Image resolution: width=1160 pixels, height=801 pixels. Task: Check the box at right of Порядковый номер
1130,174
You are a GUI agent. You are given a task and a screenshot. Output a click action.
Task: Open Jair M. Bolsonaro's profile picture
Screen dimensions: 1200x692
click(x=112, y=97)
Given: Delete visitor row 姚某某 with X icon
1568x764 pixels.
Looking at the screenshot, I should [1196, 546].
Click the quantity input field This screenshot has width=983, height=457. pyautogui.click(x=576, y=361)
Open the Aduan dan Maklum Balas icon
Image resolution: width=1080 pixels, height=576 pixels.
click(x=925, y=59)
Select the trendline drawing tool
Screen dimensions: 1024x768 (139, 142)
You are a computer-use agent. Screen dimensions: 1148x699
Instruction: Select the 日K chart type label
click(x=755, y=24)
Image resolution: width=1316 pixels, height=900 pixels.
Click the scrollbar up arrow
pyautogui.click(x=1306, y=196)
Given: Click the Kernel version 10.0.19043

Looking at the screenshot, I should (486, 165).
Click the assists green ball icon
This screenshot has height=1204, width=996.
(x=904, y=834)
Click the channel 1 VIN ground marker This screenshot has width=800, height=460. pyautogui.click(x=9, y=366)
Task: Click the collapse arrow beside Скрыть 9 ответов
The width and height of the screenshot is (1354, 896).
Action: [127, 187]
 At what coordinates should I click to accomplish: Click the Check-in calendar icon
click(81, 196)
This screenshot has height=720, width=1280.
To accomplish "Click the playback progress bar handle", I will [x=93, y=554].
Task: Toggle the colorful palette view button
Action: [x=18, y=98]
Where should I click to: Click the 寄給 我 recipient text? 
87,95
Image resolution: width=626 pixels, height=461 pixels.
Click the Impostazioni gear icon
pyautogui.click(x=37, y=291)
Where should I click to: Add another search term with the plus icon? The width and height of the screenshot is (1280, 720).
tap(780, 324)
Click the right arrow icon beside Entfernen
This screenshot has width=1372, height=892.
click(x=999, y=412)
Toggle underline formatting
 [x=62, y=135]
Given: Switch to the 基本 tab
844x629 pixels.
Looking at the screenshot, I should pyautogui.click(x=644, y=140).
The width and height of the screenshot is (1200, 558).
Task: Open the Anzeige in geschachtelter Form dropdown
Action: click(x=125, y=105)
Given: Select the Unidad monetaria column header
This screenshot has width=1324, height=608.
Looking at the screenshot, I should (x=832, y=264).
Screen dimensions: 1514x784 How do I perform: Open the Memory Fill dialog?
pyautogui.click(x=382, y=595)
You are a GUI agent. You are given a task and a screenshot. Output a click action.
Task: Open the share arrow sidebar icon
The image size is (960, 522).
________________________
▶ [What is being asked]: Could you transcribe each entry exactly as it stands?

▶ [Your response]:
Image resolution: width=1160 pixels, height=801 pixels. Task: Check the box at right of Порядковый номер
1130,174
You are a GUI agent. You are given a task and a screenshot. Output a click action.
Task: Open Jair M. Bolsonaro's profile picture
Screen dimensions: 1200x692
click(x=112, y=97)
Given: Delete visitor row 姚某某 with X icon
1568x764 pixels.
Looking at the screenshot, I should [1196, 546].
Click the quantity input field This screenshot has width=983, height=457. pyautogui.click(x=576, y=361)
Open the Aduan dan Maklum Balas icon
Image resolution: width=1080 pixels, height=576 pixels.
click(x=925, y=59)
Select the trendline drawing tool
Screen dimensions: 1024x768 (139, 142)
You are a computer-use agent. Screen dimensions: 1148x699
Instruction: Select the 日K chart type label
click(x=755, y=24)
Image resolution: width=1316 pixels, height=900 pixels.
Click the scrollbar up arrow
pyautogui.click(x=1306, y=196)
Given: Click the Kernel version 10.0.19043

Looking at the screenshot, I should (486, 165).
Click the assists green ball icon
This screenshot has height=1204, width=996.
(x=904, y=834)
Click the channel 1 VIN ground marker This screenshot has width=800, height=460. pyautogui.click(x=9, y=366)
Task: Click the collapse arrow beside Скрыть 9 ответов
The width and height of the screenshot is (1354, 896).
Action: [127, 187]
 At what coordinates should I click to accomplish: Click the Check-in calendar icon
click(81, 196)
This screenshot has height=720, width=1280.
To accomplish "Click the playback progress bar handle", I will [x=93, y=554].
Task: Toggle the colorful palette view button
Action: [x=18, y=98]
Where should I click to: Click the 寄給 我 recipient text? 
87,95
Image resolution: width=626 pixels, height=461 pixels.
Click the Impostazioni gear icon
pyautogui.click(x=37, y=291)
Where should I click to: Add another search term with the plus icon? The width and height of the screenshot is (1280, 720).
tap(780, 324)
Click the right arrow icon beside Entfernen
This screenshot has width=1372, height=892.
click(x=999, y=412)
Toggle underline formatting
 [x=62, y=135]
Given: Switch to the 基本 tab
844x629 pixels.
Looking at the screenshot, I should pyautogui.click(x=644, y=140).
The width and height of the screenshot is (1200, 558).
Task: Open the Anzeige in geschachtelter Form dropdown
Action: click(x=125, y=105)
Given: Select the Unidad monetaria column header
This screenshot has width=1324, height=608.
Looking at the screenshot, I should (x=832, y=264).
Screen dimensions: 1514x784 How do I perform: Open the Memory Fill dialog?
pyautogui.click(x=382, y=595)
You are a GUI agent. You are given a task and a screenshot. Output a click action.
Task: Open the share arrow sidebar icon
The image size is (960, 522).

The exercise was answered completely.